ОБРАЗЕЦ КРАСНОРЕЧИЯ ДЖЕЙМСА ОТИСА. Англия может с таким же успехом пытаться перегородить воды Нила тростником, как и сковывать поступь Свободы, которая в этой юной стране более горда и тверда, чем там, где она ступает по уединенным долинам Шотландии или покоится среди величественных гор Швейцарии. Произвольные принципы, подобные тем, против которых мы сейчас боремся, стоили одному королю Англии жизни, другому — короны; и они еще могут стоить третьему его самых процветающих колоний.
Нас два миллиона — одна пятая часть из них воины. Мы смелы и энергичны, и мы не называем никого господином. Нации, от которой мы гордимся своим происхождением, мы всегда были и всегда будем готовы оказать добровольную помощь; но она не должна и никогда не может быть вырвана силой.
Некоторые насмешливо спрашивали: «Неужели американцы слишком бедны, чтобы заплатить несколько фунтов за гербовую бумагу?» Нет! Америка, благодаря Богу и самой себе, богата. Но право взять десять фунтов подразумевает право взять тысячу; и каким должно быть богатство, которое алчность, подкрепленная властью, не может исчерпать? Правда, призрак сейчас мал; но тень, которую он отбрасывает перед собой, достаточно велика, чтобы омрачить всю эту прекрасную землю. Другие в сентиментальном стиле говорят об огромном долге благодарности, который мы якобы должны Англии. И каков размер этого долга? Что ж, поистине, он такой же, какой молодой лев должен своей матери, которая произвела его на свет в уединении гор или оставила среди ветров и бурь пустыни.

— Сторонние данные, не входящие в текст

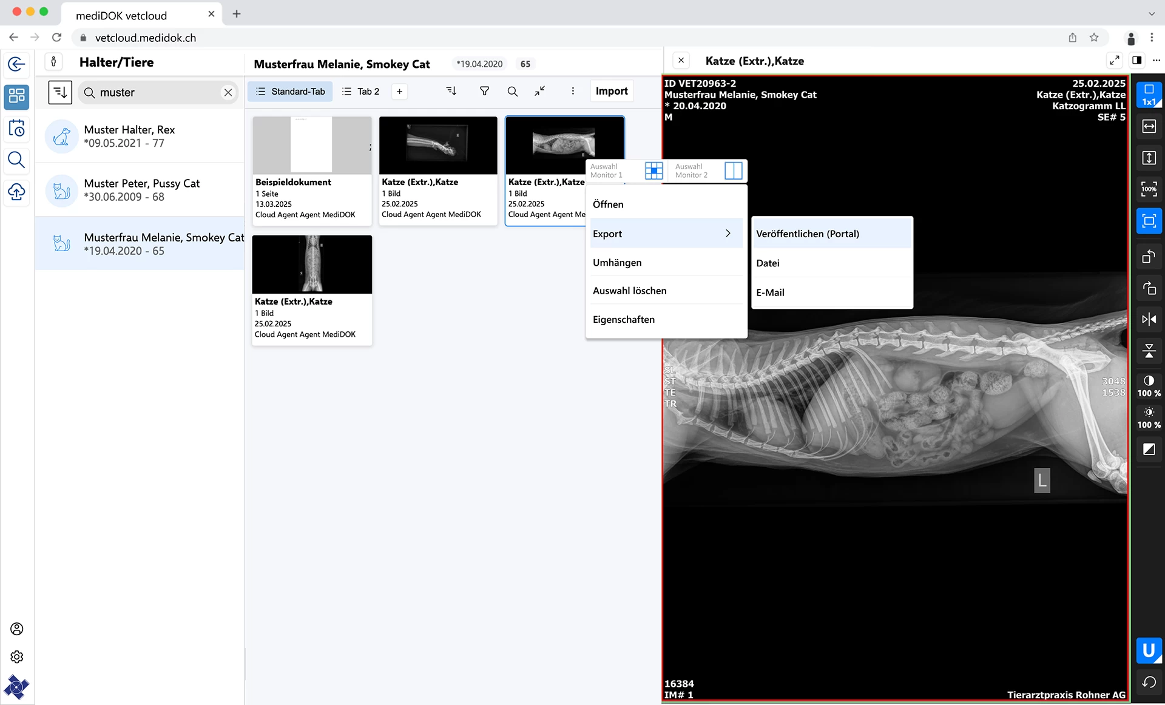1165x705 pixels.
Task: Open the three-dot options menu beside Import
Action: point(572,91)
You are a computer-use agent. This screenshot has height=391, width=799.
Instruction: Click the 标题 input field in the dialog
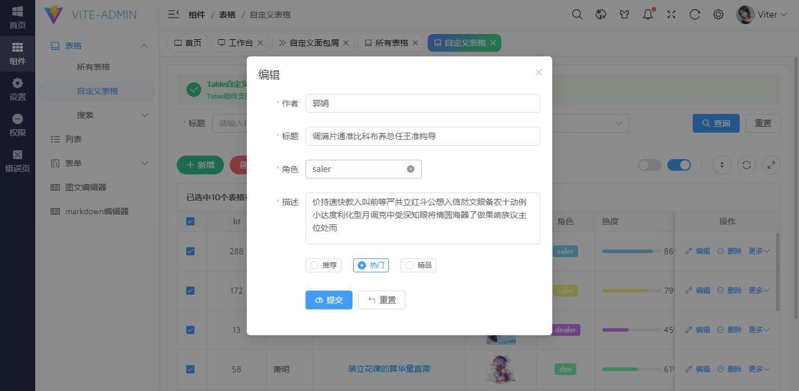[423, 136]
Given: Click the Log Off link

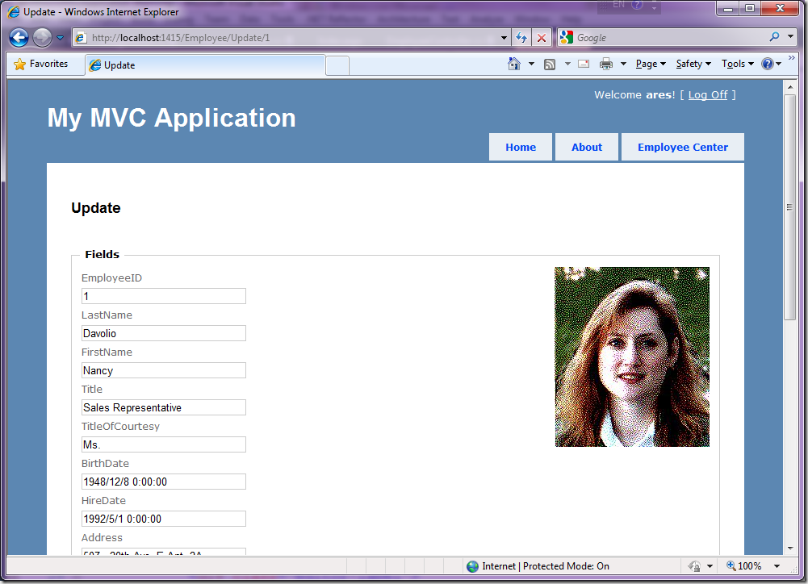Looking at the screenshot, I should (707, 95).
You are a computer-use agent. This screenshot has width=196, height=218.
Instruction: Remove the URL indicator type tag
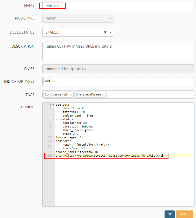pos(53,81)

Мы бросились в волны, сжимая в зубах великую хартию свободы, потому что позади нас были хворост и факел. Мы пробудили этот Новый Свет от его дикой летаргии; леса были повалены на нашем пути; города и селения выросли внезапно, как цветы тропиков, и пожары в наших осенних лесах едва ли стремительнее, чем рост нашего богатства и населения. И всем этим мы обязаны любезной помощи метрополии? Нет! Мы обязаны этим тирании, которая изгнала нас от нее, тем хлещущим бурям, которые укрепили наше беспомощное младенчество.